Since July, the director and his household have been reunited in Sweden, the place he has begun to develop two new options. One of many movies is targeted on his native metropolis, Uzhhorod, one other follows a gaggle of refugees who’re trapped in a “deeply absurd” scenario — “a movie about cultural conflicts, and exploring the borders of morality,” he defined.

For a director whose movies probe at loss with a light-weight contact, usually discovering humor in unlikely locations, the warfare has compelled Lukich to rethink the function of Ukraine’s filmmakers. “Battle actually reveals what’s essential and what’s not essential — not solely in life, however in cinema as effectively,” he mentioned. He insists, nonetheless, that cinema is a crucial technique to “make your personal ache comprehensible for everybody.”

A number of months in the past, Lukich attended a screening of his first function, which was being proven to refugees in Lviv. The movie follows a Ukrainian sound recordist who’s employed by a Canadian online game developer to seize the sounds of animals within the wild — notably the elusive Rakhiv mallard, a uncommon species of duck that’s native to the Carpathians (and maybe extinct).

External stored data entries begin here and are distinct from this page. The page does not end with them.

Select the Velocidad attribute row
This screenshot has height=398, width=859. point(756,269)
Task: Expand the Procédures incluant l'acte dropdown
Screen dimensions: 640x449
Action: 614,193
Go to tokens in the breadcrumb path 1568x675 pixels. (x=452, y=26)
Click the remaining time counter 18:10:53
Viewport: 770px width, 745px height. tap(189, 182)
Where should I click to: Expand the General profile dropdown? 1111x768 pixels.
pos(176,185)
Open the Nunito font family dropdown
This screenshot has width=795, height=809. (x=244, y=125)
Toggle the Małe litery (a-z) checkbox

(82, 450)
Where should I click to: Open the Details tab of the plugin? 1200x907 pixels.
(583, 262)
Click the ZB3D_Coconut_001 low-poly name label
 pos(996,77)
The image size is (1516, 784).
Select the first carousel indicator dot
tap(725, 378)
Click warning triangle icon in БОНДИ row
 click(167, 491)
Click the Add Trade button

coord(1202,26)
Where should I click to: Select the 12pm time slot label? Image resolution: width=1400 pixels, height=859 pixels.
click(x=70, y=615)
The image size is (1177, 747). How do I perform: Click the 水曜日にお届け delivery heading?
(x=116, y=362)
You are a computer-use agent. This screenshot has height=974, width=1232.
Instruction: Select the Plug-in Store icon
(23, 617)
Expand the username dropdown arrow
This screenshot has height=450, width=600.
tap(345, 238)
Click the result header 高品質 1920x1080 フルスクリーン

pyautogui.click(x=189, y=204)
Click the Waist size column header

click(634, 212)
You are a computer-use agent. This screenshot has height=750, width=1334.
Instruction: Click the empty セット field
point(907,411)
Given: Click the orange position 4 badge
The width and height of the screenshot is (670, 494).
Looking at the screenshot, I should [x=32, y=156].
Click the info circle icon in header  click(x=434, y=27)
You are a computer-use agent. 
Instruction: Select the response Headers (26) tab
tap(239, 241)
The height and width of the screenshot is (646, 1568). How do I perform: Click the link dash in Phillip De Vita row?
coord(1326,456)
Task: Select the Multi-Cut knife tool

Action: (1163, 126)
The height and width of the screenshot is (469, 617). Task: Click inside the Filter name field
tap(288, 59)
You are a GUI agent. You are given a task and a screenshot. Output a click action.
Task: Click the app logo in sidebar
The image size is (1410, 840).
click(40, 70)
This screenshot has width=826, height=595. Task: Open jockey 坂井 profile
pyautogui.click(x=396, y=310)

“Attempting to grasp the character of miracles is the primary theme in my films — attempting to catch one thing that’s uncatchable,” mentioned Lukich. He considers the search to be the identical, whether or not it issues “the sound of a non-existent duck or a father who solely exists in recollections.”

The screening in Lviv marked the primary time for the reason that begin of the warfare that he discovered himself surrounded by moviegoers. The viewers was effusive in its reward of his movie, he mentioned, and its portrait of the world because it was earlier than the Russian invasion. “It grew to become a reminder of that peaceable life. Of that Ukraine.”